E’ come forse saprai, se segui PsiNeL, qui siamo per una visione “olistica e aperta” (non tanto aperta che ci caschi il cervello per terra;)) che vede ogni tipo di conoscenza (per cui anche quella psicologica)come legata agli altri tipi di conoscenza. Questa è una sola ma per motivi pratici (sfornare specialisti in grado di dare il 100% nel loro campo) deve spezzettare la conoscenza.

Così è interessante quando dice che su Wikipedia trovi molte più pagine dedicate ad Umberto Eco che non ad Albert Einstein, quasi a dire che il primo ha contribuito maggiormente alla crescita della nostra cultura, mentre il secondo ha fatto si delle scoperte, ma scoperte tecniche… conoscenze anche terribili, come quelle nucleari. Sembra ci sia una conoscenza di serie A ed una di serie B.
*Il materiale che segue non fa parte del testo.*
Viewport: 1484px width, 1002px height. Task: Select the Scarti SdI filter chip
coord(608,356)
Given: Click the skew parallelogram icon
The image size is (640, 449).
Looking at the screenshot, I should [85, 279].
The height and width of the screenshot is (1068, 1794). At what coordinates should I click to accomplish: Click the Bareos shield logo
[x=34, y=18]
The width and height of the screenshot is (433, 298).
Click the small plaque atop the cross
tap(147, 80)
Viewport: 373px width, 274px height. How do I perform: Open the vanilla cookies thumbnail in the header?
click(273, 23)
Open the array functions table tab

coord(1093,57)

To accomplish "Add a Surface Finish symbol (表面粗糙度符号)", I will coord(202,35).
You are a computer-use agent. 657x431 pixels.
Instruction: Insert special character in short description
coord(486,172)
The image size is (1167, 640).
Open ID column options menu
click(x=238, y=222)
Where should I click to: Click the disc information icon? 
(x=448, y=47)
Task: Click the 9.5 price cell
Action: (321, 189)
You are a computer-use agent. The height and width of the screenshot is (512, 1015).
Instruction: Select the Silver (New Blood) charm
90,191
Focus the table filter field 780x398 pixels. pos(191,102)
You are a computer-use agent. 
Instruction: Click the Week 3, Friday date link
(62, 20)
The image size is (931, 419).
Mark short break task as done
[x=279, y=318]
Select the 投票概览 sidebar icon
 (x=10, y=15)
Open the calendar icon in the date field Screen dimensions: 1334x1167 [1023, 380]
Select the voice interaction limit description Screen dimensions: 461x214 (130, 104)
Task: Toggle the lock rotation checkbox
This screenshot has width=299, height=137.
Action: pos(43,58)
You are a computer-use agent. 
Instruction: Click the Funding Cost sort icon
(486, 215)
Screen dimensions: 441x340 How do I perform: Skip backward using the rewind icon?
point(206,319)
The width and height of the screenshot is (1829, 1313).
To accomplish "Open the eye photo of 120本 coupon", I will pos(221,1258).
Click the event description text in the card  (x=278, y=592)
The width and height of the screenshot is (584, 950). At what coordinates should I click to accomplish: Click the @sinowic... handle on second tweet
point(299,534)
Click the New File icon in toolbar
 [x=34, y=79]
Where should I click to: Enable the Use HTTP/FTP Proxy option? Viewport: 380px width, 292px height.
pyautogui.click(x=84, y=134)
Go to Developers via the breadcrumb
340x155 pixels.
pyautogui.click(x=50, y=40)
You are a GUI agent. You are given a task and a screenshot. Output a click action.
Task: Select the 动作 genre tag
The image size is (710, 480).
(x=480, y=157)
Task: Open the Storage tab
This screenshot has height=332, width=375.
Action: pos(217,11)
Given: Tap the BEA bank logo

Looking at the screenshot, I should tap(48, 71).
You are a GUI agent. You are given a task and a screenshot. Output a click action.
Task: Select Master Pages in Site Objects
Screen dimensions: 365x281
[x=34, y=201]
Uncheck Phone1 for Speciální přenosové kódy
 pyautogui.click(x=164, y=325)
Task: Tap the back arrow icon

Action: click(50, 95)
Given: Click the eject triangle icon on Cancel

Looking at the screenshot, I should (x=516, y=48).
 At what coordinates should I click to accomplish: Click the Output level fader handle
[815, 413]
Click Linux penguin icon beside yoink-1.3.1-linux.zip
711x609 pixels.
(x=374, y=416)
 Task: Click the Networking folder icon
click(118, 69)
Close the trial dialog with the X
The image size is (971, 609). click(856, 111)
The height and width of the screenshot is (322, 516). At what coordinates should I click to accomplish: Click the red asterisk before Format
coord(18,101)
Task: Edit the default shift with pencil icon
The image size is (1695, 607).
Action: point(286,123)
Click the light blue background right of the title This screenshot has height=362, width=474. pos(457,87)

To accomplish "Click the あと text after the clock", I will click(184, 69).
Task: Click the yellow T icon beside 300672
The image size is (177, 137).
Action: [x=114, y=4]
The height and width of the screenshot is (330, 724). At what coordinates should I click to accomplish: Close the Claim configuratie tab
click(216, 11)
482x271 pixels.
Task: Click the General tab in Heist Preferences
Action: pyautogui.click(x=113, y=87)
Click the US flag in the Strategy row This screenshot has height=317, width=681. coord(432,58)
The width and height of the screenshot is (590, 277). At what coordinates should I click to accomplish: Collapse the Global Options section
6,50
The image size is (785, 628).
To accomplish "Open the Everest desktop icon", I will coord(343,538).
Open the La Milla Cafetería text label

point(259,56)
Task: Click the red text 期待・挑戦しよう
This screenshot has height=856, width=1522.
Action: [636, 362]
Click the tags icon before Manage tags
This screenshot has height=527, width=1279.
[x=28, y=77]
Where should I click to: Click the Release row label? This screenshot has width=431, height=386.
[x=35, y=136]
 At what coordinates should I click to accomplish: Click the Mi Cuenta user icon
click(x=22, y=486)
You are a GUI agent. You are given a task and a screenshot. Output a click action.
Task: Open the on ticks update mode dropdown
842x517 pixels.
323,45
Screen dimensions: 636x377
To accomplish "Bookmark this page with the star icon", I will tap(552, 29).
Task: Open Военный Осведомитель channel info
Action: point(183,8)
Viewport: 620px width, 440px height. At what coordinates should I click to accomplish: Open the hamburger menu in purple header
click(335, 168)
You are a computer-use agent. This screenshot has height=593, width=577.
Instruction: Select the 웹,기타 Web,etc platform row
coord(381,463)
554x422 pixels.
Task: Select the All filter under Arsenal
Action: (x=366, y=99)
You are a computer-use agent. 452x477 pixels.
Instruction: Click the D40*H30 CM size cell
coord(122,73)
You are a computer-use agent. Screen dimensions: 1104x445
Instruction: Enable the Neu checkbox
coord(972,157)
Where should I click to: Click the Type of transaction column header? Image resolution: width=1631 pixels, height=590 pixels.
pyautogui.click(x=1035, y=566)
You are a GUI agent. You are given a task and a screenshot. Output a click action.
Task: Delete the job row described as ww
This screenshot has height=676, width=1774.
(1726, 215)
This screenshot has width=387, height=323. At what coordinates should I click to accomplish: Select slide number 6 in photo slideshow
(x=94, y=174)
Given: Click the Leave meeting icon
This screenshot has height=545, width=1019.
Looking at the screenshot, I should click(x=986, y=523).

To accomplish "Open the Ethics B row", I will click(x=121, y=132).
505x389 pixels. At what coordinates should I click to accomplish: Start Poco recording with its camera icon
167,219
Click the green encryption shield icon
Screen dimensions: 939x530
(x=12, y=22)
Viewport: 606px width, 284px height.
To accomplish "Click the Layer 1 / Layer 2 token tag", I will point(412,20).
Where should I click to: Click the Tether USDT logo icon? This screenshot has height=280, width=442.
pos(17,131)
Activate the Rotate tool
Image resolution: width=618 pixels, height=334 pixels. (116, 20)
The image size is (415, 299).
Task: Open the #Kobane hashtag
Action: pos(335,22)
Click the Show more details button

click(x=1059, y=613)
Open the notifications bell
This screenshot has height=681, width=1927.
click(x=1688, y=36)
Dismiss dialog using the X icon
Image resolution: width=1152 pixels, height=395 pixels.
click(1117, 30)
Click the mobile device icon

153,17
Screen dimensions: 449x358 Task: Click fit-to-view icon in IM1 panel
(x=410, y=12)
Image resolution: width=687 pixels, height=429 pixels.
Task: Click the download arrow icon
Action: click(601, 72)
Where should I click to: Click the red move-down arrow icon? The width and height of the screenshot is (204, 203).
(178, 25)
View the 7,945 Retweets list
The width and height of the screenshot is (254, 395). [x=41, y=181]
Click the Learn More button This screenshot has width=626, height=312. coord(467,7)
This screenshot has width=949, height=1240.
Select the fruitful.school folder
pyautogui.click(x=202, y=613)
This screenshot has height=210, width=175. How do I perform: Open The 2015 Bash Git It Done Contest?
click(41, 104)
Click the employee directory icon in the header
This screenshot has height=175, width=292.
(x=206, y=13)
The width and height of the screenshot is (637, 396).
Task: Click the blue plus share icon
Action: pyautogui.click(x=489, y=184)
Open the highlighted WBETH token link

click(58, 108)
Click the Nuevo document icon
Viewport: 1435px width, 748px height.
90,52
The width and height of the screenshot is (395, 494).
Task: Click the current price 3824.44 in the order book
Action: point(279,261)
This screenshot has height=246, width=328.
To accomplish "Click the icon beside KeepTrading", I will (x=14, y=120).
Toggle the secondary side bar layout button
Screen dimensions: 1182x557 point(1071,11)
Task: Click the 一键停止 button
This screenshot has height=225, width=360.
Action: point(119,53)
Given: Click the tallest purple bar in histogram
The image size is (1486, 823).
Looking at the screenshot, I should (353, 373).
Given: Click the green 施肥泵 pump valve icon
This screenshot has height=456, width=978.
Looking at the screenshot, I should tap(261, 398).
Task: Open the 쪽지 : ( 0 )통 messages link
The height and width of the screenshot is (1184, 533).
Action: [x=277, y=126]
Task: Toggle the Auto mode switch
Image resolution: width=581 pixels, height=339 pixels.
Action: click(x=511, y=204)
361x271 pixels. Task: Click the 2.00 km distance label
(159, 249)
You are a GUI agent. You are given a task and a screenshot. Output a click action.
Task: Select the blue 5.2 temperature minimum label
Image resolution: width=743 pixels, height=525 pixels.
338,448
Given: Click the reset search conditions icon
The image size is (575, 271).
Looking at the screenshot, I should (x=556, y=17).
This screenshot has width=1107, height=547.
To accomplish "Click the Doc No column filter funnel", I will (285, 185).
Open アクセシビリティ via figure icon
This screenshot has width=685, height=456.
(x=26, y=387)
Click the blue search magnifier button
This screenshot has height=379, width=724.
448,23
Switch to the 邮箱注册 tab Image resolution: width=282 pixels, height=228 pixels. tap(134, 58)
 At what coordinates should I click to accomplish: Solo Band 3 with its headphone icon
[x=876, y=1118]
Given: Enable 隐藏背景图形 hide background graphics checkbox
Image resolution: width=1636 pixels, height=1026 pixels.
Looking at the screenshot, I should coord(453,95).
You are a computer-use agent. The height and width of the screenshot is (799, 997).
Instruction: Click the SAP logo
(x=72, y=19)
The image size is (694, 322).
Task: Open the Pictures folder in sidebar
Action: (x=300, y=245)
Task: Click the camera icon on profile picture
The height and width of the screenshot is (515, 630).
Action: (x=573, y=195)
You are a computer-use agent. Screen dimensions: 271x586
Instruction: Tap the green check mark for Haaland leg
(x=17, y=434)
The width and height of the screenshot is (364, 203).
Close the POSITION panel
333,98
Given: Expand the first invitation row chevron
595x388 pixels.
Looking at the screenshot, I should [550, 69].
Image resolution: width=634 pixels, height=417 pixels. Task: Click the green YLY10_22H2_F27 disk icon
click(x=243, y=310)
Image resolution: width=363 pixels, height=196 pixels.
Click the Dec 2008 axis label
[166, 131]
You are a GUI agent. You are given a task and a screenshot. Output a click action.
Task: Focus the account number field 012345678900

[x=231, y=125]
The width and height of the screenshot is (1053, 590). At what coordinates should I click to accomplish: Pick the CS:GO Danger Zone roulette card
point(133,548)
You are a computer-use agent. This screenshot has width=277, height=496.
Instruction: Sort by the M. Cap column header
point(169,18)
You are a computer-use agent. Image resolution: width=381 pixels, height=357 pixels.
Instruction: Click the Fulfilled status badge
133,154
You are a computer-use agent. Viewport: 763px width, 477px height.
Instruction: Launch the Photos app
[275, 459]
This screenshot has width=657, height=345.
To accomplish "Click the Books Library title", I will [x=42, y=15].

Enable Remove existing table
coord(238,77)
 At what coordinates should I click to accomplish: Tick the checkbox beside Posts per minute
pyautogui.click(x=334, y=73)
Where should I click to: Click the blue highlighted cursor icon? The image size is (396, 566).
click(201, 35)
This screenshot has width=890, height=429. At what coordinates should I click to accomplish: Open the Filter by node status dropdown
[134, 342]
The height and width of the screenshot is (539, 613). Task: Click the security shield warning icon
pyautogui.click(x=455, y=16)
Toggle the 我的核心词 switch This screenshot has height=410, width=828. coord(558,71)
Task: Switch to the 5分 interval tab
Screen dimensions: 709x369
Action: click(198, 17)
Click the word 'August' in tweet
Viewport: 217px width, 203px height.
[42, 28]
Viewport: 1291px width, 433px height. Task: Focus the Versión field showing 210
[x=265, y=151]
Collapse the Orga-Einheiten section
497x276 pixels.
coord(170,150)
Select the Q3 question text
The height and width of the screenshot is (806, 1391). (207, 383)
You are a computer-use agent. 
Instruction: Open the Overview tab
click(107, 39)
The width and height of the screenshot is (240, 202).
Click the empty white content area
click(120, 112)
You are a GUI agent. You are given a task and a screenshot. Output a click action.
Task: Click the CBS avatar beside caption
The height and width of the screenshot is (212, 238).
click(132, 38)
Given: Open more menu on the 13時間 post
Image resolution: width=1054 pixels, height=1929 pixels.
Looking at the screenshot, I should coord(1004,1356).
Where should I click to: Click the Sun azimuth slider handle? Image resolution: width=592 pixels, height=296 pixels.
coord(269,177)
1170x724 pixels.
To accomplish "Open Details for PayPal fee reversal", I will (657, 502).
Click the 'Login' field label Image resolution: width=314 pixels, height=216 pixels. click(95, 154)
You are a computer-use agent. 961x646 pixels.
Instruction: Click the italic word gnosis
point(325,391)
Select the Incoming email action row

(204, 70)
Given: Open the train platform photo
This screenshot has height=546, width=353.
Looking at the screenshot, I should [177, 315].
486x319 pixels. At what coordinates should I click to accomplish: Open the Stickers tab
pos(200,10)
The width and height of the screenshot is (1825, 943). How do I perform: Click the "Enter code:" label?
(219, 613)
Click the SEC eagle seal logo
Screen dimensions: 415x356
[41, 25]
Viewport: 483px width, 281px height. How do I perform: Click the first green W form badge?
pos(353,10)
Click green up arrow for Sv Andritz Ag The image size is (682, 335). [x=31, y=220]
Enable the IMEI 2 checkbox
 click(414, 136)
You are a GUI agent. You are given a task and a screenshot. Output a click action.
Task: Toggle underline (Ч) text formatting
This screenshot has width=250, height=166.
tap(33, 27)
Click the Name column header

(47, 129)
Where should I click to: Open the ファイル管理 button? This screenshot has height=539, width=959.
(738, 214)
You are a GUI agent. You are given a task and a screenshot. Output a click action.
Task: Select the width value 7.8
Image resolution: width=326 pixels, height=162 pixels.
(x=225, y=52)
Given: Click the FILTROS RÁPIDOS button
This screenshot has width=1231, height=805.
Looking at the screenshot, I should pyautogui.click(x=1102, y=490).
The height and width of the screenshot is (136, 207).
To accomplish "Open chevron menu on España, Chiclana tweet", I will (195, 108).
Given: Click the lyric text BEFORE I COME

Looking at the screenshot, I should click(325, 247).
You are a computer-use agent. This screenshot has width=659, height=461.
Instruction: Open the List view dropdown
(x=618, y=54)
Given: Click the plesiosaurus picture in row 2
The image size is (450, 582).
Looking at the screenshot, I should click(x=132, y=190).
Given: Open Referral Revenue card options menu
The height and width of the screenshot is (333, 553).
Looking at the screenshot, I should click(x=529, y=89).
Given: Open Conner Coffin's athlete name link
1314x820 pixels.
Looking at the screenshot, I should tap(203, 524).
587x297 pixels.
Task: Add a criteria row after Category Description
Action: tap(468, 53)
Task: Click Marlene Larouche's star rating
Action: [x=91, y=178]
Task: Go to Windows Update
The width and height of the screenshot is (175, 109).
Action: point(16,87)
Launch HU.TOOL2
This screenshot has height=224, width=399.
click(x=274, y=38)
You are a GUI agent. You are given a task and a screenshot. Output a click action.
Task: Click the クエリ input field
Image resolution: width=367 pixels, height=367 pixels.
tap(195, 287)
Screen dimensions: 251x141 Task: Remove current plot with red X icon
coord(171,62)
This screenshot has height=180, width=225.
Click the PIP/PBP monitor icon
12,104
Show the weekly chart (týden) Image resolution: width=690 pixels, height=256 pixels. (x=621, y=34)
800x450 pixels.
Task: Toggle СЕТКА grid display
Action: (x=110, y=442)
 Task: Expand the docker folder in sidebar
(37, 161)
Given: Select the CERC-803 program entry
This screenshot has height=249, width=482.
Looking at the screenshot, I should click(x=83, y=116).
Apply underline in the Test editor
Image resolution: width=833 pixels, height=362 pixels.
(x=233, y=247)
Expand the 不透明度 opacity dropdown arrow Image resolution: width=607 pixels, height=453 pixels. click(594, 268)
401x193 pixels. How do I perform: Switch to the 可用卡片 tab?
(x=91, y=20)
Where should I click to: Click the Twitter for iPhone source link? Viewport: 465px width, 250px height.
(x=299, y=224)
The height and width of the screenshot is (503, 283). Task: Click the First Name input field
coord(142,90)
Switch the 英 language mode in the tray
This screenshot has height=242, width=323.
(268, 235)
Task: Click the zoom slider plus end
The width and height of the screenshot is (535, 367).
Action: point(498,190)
E’ questa stupida lotta, nel mio campo, la pagano i clienti. Che si sentono dire dal medico di turno che non usciranno mai dall’ansia o cavolate del genere. Perché pensano che tutto sia biologico e il peccato può accadere anche al contrario.Il professore poi ci dice che durante questi 3 secoli c’è stata un’egemonia da parte di quelle nominate “scienze dure”. Un’ enorme verità se ti guardi attorno e forse anche un po’dentro…

…dimostrando che in fondo in fondo si tratta di una distinzione erronea. La produzione di vera conoscenza avviene sia attraverso il pensiero così detto “scientifico” e sia attraverso un pensiero filosofico  e quindi NON solo fisico e matematico. Quindi il metodo scientifico utilizzato dalla psicologia accademica è solo un punto di vista…e produce anch’esso conoscenza di valore

…così come la conoscenza è prodotta da autori della crescita personale che hanno preso da altre fonti o magari dalla loro stessa esperienza. Ed è chiaro che questa debba essere confrontata coni due pilastri della conoscenza secondo molti epistemologi (Galileo compreso) la teoria e la sperimentazione.

Ed ecco perché scrivo questo post, perché ci tengo a chiarire i punti di vista che possono farci crescere come persone e come società. Qui su PsiNeL cerco di unire queste diverse forme di conoscenza perché sono convinto che tutte portino dei risultati. Sia vedere la psicologia con gli occhi della crescita personale e sia vedere la crescita personale con gli occhi della psicologia accademica.

Ti consiglio di guardare tutto il video perché è davvero bello ed illuminante se ti piacciono queste cose. Quindi l‘applicazione del metodo scientifico ha rivoluzionato il nostro mondo ed il nostro stile di vita. Nonostante ci siano materie che pensano di detenere la egemonia della scienza (quelle “dure”) …semplicemente si “sbagliano”…lo ha abilmente dimostrato il professore…

…compiono un errore di pensiero che ha purtroppo influenzato gli ultimi 300 anni ma da cui oggi possiamo liberarci per scoprire che possiamo migliorare le nostre vite, come da “vision” di PsiNeL. Questi aspetti che ho già iniziato tempo fa con “l’epistemologia della crescita personale” fanno parte di una sorta di Manifesto di questo blog.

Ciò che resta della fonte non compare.